Wolfenstein Youngblood gets ray tracing and VRS - is this an early preview of next-gen console features?

Wolfenstein: Youngblood

Wolfenstein: Youngblood is the first modern co-op Wolfenstein adventure. Team up with a friend or play solo as one of BJ Blazkowicz’s twin daughters and wield a powerful arsenal of new weapons, gadgets, and abilities to liberate Paris from the Nazis.

Hardware accelerated ray tracing, variable rate shading, advanced image reconstruction techniques driven by machine learning: these are all cutting edge rendering technologies likely to be a seriously big deal once the next generation console era is upon us. However, PC owners today have the ability to preview all of these technologies running in tandem in one of the most impressive and performant game engines around. Yes, Wolfenstein Youngblood has been patched to support the gamut of Nvidia RTX features and the results are highly impressive.

So what do users of RTX cards get with this new update to the latest and possibly last id Tech 6 title? Taking centre stage is ray tracing support, where the developers target one of the most challenging and expensive RT techniques: reflections. Much like Control or Battlefield 5, ray tracing replaces the game's use of cube maps and screen-space reflections on nearly every surface. In addition to increased realism, you also get the ability to 'see' reflections of the in-game world that don't exist in screen-space - like the player characters themselves, for example. However, the implementation is much wider ranging than you might imagine.

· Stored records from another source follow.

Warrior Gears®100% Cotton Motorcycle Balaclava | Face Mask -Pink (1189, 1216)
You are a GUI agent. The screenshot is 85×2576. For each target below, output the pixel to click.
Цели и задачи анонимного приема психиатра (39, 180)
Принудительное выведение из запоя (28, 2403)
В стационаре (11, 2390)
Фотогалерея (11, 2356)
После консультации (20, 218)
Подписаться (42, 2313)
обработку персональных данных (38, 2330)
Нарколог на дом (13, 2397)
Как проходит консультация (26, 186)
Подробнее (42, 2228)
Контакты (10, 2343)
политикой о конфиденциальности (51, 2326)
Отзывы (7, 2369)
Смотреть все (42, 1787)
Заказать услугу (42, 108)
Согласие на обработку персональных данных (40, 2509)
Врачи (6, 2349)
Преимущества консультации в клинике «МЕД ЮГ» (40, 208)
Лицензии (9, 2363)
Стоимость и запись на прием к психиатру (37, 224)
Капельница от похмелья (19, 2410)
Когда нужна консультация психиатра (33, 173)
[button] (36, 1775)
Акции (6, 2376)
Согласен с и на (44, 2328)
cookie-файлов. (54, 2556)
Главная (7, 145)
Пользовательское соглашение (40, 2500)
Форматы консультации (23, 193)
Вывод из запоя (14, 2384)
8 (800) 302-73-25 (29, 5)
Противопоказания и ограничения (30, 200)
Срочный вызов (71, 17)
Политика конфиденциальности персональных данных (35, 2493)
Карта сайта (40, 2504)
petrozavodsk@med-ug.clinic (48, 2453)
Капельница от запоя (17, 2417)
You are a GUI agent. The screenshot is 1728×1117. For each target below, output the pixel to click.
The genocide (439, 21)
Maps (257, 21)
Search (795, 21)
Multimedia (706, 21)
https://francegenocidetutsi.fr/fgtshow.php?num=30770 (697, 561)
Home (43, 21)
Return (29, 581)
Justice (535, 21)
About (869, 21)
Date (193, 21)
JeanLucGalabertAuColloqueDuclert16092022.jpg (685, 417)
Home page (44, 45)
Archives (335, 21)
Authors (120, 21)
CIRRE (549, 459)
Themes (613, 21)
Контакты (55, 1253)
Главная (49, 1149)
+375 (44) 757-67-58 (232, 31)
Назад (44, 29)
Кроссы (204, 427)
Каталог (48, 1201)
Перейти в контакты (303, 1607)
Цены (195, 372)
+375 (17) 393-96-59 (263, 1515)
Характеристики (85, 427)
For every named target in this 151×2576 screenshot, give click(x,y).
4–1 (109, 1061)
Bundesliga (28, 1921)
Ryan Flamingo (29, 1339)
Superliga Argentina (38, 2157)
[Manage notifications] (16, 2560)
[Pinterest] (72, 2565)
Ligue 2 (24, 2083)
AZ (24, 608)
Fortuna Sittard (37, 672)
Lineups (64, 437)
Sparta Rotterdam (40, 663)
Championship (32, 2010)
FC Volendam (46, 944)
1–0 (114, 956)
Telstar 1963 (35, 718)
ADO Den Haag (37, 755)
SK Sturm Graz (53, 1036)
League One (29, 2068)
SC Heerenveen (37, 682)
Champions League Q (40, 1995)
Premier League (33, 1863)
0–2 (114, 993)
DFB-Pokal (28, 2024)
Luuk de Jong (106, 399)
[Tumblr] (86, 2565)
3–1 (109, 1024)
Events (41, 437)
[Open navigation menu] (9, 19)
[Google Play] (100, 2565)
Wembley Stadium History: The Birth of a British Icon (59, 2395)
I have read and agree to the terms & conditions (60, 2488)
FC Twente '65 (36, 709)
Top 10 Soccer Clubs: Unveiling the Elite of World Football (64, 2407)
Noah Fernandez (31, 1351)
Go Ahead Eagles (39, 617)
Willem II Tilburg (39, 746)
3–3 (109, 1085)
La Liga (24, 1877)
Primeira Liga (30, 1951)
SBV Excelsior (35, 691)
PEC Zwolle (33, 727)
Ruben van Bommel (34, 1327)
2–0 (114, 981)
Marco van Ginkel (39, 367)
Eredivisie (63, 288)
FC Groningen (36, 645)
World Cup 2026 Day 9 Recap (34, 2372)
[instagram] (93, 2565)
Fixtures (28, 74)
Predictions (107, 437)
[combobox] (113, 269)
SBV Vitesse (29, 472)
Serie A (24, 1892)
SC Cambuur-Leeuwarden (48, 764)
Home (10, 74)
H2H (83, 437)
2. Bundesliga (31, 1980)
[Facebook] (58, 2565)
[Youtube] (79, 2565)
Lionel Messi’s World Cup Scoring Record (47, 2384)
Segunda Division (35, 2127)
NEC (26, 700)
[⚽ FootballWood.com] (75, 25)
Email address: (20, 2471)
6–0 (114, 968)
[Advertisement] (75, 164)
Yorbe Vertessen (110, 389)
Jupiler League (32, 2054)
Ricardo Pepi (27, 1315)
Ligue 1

The embedded video on this page illustrates a couple of key aspects. First of all, you get to see how standard cube maps and screen-space reflections actually work - and then you get to see the more accurate ray traced alternative. It's quite fascinating how as players we've become accustomed to what are fundamentally compromised results. Game makers have got really good at 'faking' these effects and I also suspect that as virtually every major engine uses similar techniques, we've grown accustomed to their lack of realism. So when you sit down and study how those reflections should actually look, the results are eye-opening.Youngblood's effect is realistic right down to the most incidental details in the tiniest reflections.